Hittite cuneiform texts digitized

A team led by researchers at the Johannes Gutenberg University Mainz will be fully transcribing, translating and digitizing a vast collection of 30,000 Hittite-language cuneiform tablets engraved on clay in Anatolia 3,500 years ago, fired and preserved. The project has just been funded to the tune of EUR 520,000 and is expected to take three years.

“This enormous funding can also be seen as recognition of Mainz as a research hub, where Hittitology has been a mainstay since the 1960s,” said Professor Doris Prechel of the Department of Ancient Studies at Johannes Gutenberg University Mainz (JGU) and partner in the collaborative project. The Hittitology Archive at the Academy of Sciences and Literature in Mainz holds the world’s largest collection of transliterated Hittite writings, in other words, texts which have been converted from the original cuneiform into the Latin alphabet. “We have a fantastic starting point here, and with the digital thesaurus we can achieve a breakthrough for Hittitology worldwide.” Prechel and her group at JGU will be contributing to the project by compiling a collection of texts on summoning rituals. These rituals mostly took the form of magical invocations designed, among other things, to gain the goodwill of the gods and protect the royal family or the political system from danger.

The cooperation partners intend to bring the remains of the Hittite culture into the 21st century. A large proportion of the 30,000 clay tablets and fragments found in the then Hittite capital of Hattusa and documented on over one million index cards are already available in digitized form. They will now be suitably adapted and provided with commentaries. The collection of texts will be accessible online via the new Hittitology Platform Mainz. It will also be possible to integrate any new cuneiform texts found at Hittite sites in future. Thus, the new platform will be a kind of living archive of cuneiform transcripts and make available a completely new way of accessing source texts for researching the culture and history of the Hittites.

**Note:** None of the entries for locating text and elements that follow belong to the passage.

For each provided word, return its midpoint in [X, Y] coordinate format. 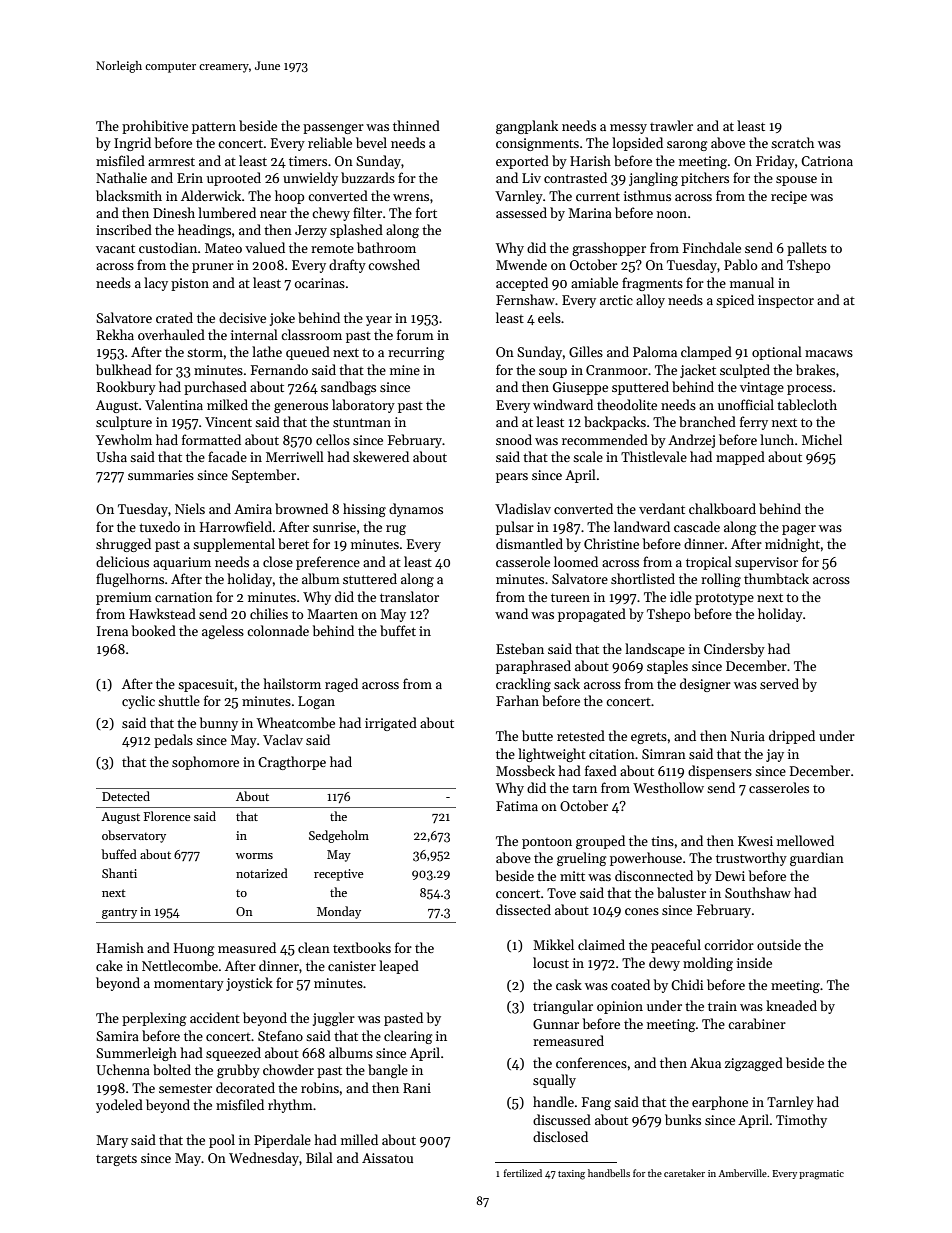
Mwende [521, 264]
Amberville [743, 1173]
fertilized [523, 1173]
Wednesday [264, 1159]
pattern [214, 128]
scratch [792, 142]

The project will have other research applications as well because Hittite is the oldest known surviving Indo-European language, the language group that includes all of the languages of Europe, northern India and the Persian Plateau. Most people in the world spread out over all the populated continents speak one.

The current Hittitology Platform Mainz already has a large database of digitized Hittite tablets, but it’s a little unwieldy to navigate, is mostly in German and if there are any photographs in the digitized entries, I haven’t found them yet. It will be greatly expanded over the next three years.